そういえば、貴方、ランクが無いのよね?」


あの後、何度も魔物に遭遇したが、知性の無いもの以外は、和也が鋭い視線を向けるだけで逃げて行った。

向かって来たものは、例の赤い球体に吸い込まれている。


「人様に自分を評価付けされようとは思わん」


「お父様に貴方を会わせるのは、止めた方が良さそうね。

私の夫にされそうだもの」


「自分はロリコンではない」


「?

どういう意味?」


「子供には興奮しないという意味だ」


「馬鹿!

私は子供じゃないわよ。

もう15で、あと3年で結婚だってできるんだから」


「したいのか?」


「アリアとならね」


「この国では、女性同士の恋愛は隠れてするものだと認識していたが、君は随分明け透けなのだな」


「別に恥ずかしい事じゃないもの。

それに、上流階級の女性には、結構多いわよ、そういう趣味の人」


アリアに視線を向けると、苦笑でもって、その発言を肯定していた。

無駄話をしながら歩いている間にも、どんどん暗くなってくる。

和也は透視でさっさと4階層への通路を探すと、そこへ降りていく。

広い平原の先には深い森があり、丈の長い草に隠れていた数匹の魔物を球体に吸い込みながら、ここからは和也が先導して歩く。

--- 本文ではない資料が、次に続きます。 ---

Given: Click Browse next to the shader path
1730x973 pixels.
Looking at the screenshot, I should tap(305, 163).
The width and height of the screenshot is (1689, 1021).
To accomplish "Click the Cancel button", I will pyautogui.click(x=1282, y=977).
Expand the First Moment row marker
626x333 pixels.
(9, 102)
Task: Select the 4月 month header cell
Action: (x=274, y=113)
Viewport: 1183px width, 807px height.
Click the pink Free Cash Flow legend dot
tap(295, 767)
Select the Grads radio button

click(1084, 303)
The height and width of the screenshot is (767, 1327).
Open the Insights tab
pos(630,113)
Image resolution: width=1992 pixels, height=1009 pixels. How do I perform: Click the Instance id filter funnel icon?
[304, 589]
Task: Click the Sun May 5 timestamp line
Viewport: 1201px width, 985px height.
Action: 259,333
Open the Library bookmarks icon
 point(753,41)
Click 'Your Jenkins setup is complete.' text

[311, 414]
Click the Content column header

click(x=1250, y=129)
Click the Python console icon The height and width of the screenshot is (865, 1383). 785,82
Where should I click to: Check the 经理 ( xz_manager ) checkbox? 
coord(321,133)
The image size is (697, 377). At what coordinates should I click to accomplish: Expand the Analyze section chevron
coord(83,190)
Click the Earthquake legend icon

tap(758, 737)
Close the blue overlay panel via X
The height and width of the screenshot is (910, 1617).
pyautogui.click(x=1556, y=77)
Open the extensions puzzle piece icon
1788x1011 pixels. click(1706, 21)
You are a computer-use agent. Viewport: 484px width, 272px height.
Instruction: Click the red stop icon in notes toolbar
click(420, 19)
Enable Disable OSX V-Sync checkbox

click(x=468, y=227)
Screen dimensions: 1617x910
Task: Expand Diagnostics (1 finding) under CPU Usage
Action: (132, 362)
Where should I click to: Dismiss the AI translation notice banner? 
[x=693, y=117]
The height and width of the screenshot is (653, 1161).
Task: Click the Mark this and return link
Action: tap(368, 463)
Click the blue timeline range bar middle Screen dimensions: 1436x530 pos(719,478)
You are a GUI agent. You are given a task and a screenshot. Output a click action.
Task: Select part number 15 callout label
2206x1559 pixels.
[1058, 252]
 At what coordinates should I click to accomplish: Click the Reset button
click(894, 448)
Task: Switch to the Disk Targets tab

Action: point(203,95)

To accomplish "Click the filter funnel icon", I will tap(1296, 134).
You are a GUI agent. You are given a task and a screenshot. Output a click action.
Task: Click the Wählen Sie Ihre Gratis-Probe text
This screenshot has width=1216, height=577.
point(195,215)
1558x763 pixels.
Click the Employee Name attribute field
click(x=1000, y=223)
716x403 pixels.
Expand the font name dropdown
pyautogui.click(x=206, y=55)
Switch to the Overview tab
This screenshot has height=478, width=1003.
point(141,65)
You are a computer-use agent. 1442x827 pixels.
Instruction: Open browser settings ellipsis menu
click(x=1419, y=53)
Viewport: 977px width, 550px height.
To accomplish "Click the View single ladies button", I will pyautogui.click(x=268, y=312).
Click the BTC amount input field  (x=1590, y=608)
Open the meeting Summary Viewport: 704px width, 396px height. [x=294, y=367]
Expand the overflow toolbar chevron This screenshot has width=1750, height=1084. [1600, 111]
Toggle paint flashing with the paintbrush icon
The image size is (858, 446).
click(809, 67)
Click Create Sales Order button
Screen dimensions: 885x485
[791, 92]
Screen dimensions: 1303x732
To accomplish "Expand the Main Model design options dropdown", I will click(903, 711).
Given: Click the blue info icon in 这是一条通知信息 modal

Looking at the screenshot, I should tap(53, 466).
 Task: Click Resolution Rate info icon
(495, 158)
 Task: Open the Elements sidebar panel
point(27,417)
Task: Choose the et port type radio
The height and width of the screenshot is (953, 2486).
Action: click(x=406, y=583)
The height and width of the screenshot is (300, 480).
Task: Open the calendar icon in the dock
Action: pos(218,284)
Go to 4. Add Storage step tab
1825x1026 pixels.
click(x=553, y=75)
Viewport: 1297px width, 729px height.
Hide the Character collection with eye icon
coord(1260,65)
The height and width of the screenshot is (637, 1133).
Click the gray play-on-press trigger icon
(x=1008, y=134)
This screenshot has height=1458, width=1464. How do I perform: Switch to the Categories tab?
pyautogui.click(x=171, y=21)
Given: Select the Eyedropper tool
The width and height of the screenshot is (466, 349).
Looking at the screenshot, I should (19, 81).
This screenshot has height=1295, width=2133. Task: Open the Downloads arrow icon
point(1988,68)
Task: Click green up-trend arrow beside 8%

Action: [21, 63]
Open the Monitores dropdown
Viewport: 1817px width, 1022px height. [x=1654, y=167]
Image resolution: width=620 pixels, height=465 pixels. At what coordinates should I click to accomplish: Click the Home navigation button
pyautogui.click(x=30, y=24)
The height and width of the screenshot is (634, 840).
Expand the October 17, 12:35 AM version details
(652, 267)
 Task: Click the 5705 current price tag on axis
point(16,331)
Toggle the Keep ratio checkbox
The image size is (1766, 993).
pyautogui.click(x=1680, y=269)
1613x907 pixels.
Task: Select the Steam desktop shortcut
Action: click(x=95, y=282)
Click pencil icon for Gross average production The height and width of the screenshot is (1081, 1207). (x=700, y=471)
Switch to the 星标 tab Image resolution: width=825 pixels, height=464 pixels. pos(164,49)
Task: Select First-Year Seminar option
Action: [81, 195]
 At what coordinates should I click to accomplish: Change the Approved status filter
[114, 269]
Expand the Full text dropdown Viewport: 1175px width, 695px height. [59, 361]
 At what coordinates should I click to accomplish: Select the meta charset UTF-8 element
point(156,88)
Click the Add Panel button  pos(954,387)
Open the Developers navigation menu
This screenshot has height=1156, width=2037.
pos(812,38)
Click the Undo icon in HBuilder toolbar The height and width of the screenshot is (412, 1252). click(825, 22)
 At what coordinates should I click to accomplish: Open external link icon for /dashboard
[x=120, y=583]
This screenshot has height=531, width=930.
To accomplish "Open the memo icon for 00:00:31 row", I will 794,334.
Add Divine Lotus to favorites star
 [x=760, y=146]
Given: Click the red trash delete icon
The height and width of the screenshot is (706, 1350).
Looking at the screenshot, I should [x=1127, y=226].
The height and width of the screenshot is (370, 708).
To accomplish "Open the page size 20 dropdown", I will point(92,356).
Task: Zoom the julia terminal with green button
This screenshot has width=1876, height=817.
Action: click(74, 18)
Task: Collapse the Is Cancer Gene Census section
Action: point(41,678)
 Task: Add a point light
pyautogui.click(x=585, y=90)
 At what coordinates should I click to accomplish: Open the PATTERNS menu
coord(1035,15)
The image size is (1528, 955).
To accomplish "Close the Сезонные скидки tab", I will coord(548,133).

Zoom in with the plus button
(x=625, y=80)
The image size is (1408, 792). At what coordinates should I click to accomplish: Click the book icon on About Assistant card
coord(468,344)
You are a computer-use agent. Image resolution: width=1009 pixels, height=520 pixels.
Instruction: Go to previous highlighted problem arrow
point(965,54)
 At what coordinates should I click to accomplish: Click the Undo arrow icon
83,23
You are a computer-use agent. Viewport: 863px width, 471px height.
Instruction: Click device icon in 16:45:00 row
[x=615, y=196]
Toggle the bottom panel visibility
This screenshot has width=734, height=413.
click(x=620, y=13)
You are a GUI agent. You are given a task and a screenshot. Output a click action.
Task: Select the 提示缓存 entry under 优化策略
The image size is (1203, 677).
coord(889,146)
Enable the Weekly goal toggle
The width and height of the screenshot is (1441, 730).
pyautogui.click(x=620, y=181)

念のため、オリビアにも防御障壁をかけておき、キャンプに適した場所を探す。

そして、森の入り口に、平らで適度な広さを持つ場所を見つけると、和也は収納スペースからテントとトイレを取り出し、設置する。

テントの中は、ベニス達に用いたのとは異なり、背の低い、大きめのベットにしてある。

女性陣が休むための準備に入る中、和也は外で大きな石や木の枝を転移させ、即席の囲炉裏を作ると、そこで鶏肉やキノコ、ソーセージ等を焼いて、湯を沸かす。

かぶりつけるように、汁を受ける皿とおしぼりを用意し、2人に渡してやる。

熱々を頬張る2人を尻目に、食後のレモネードを作ると、1人で先に飲み始めた。

空に星はないが、濃い緑の匂いと、それを運んでくる適度な風が、障壁を通して入って来る。

食べ終えた2人に浄化をかけると、早々にベットに潜り込む。

大きいとはいえベットは1つしかないが、外でいいと告げる和也を、2人が引き込んだ。

入り口から、和也、アリア、オリビアの順に並んで横になる。

オリビアは、初めてアリアと一緒に寝られることに、とても喜んで、ずっと彼女の腕を抱え込んでいた。

暫くして、興奮が冷め、話疲れたオリビアが眠りに就くと、アリアが空いている方の手で和也の手を握り、小さな声で告げてきた。


「今まで八つ当たりして御免なさい。

あなたが何時までも抱いてくれないから、少し焦れていたの。

・・でも、今日の事で分かった。

あなたはちゃんと私を愛してくれてる。

大事にしてくれてる。

だから、これからは大丈夫。

あなたがそうしてくれる日を、ゆっくり、信じて待てる。

・・おやすみなさい」


アリアのキスを頬に受けながら、和也もまた、眠るまでの一時で考える。

自分を曝け出してもなお、己を信じてくれる人がいる。

それがどれ程、心を満たしてくれるものなのかを。

それがどんなに、気持ちを癒してくれるものなのかを。